その右手に、渾身の力を込める……伯爵は吠え、キョウジの手を引き剥がそうとしたが――
次の瞬間、チャックの鉤爪が喉を切り裂いていく。そして切り裂くと同時に、牙で傷口を抉り広げていった……伯爵の再生能力を上回るほどの速さで傷口をえぐり、切り裂き――
やがて伯爵の首が、ねじ切られて転がった。
「なるほど、そんなことがあったのか……哀れな話だな」
横たわっているセドリックの亡骸を見つめ、しみじみと呟くキョウジ。傍らでは、チャックがしゃがみこんで荒い息をついていた。

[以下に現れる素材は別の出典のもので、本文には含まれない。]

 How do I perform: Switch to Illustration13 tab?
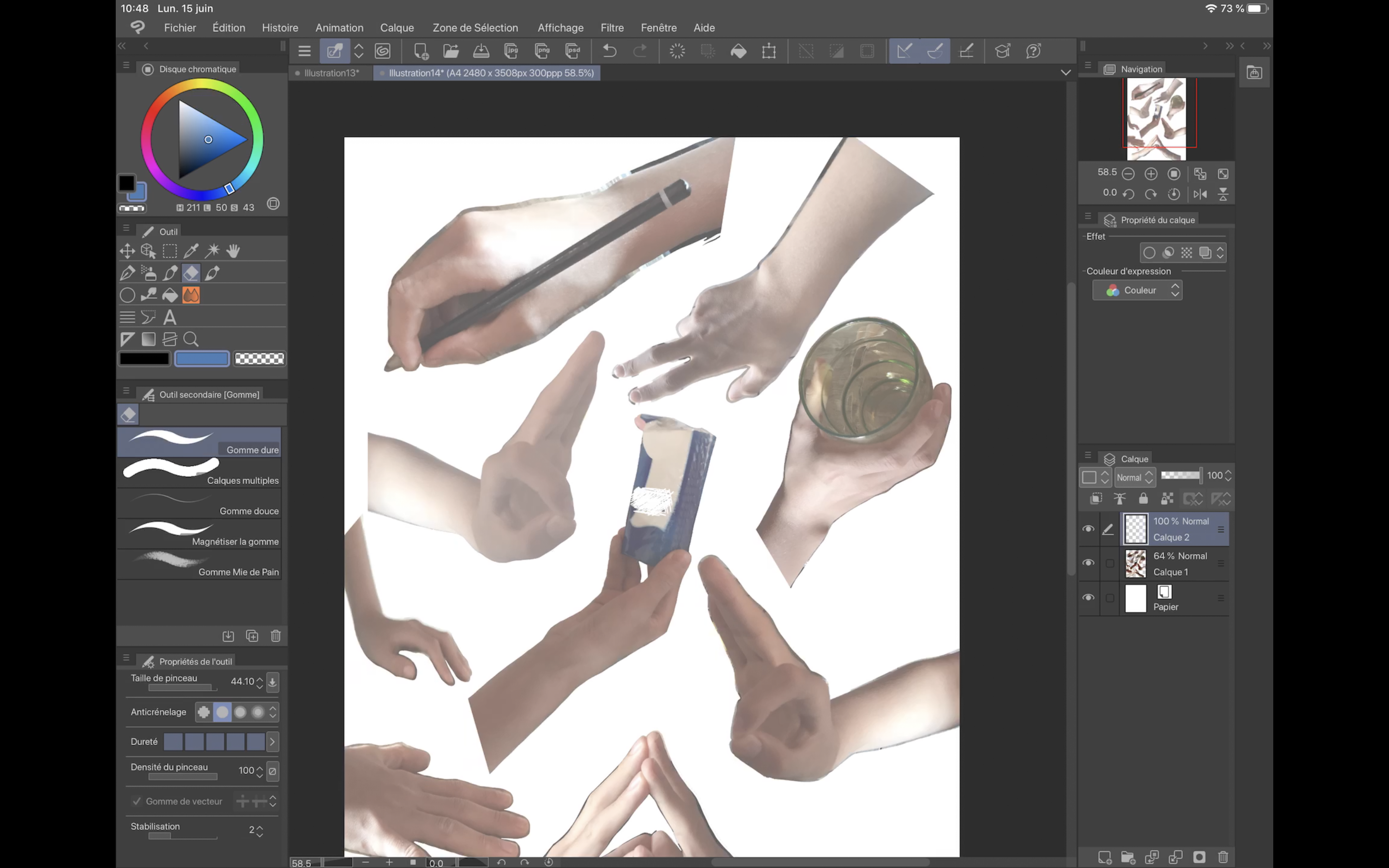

戦いが終わった後、チャックは人間の姿に戻った。そしてキョウジに向かい、口を開く。
「何が何だか、未だによくわからねえが……お互い、分かっていることだけでも話し合おうぜ」
そして、キョウジは聞いたのだ。
セドリックの病気について。
伯爵の狼憑きについて。
ダニーとウォリックという名の、二人のライカンについて。
そして、チャックがこの城に居た理由について。
「なあ、わからねえ事がある……何でお前、俺に加勢したんだ? お前の仕事は、兵士たちの注意を引くことだろ。伯爵を殺す必要はないはずだ。なのに、何でわざわざ危険を犯して俺に加勢した?」
語り終えた後、チャックが不思議そうな顔で尋ねてきた。
「お前には、借りがあったからな。お前がいなかったら、俺とココナはセールイ村には行けなかったろう……ホムンクルスにも会えたしな。お前のお陰だ」
キョウジがそう答えると、チャックは照れくさそうに笑みを浮かべた。
「……お前、おかしな奴だなあ。おっと、お友だちが来たみたいだぜ」
言いながら、城の廊下を指差すチャック。と同時に――
「キョウジさん! ホムンクルスさんを助けましたにゃ!」
叫びながら、こちらに走ってくる小さな姿……ココナだ。その後から、三人の男女が付いて来る。グレイ、ムーラン、そしてホムンクルス。
三人とも、辺りを不思議そうに見ながら、キョウジのそばに近づいて来た。
「なあ……いったい何が起きたのか、俺たちにも分かるように説明してくれないか?」
ヘラヘラ笑うチャックに対し、訝しげな表情で尋ねるグレイ。すると、チャックは肩をすくめた。
「まあ、話すと長くなるんだが……それより、あれを見てみなよ。微笑ましい光景だねえ」
言いながら、チャックは顎をしゃくる。グレイとムーランが、チャックの示す方を見ると――
キョウジとホムンクルスが地面に腰を下ろし、楽しげに会話していた。キョウジの背中には、ココナがおぶさっている。瞳を輝かせながら、二人の会話を嬉しそうに聞いていた。時おり「にゃにゃにゃ!」と口を挟むような声が聞こえる……。
「あいつら、家族みたいだなあ」
チャックの声に、思わず頷く二人。
だが、ホムンクルスは売られていくのだ……。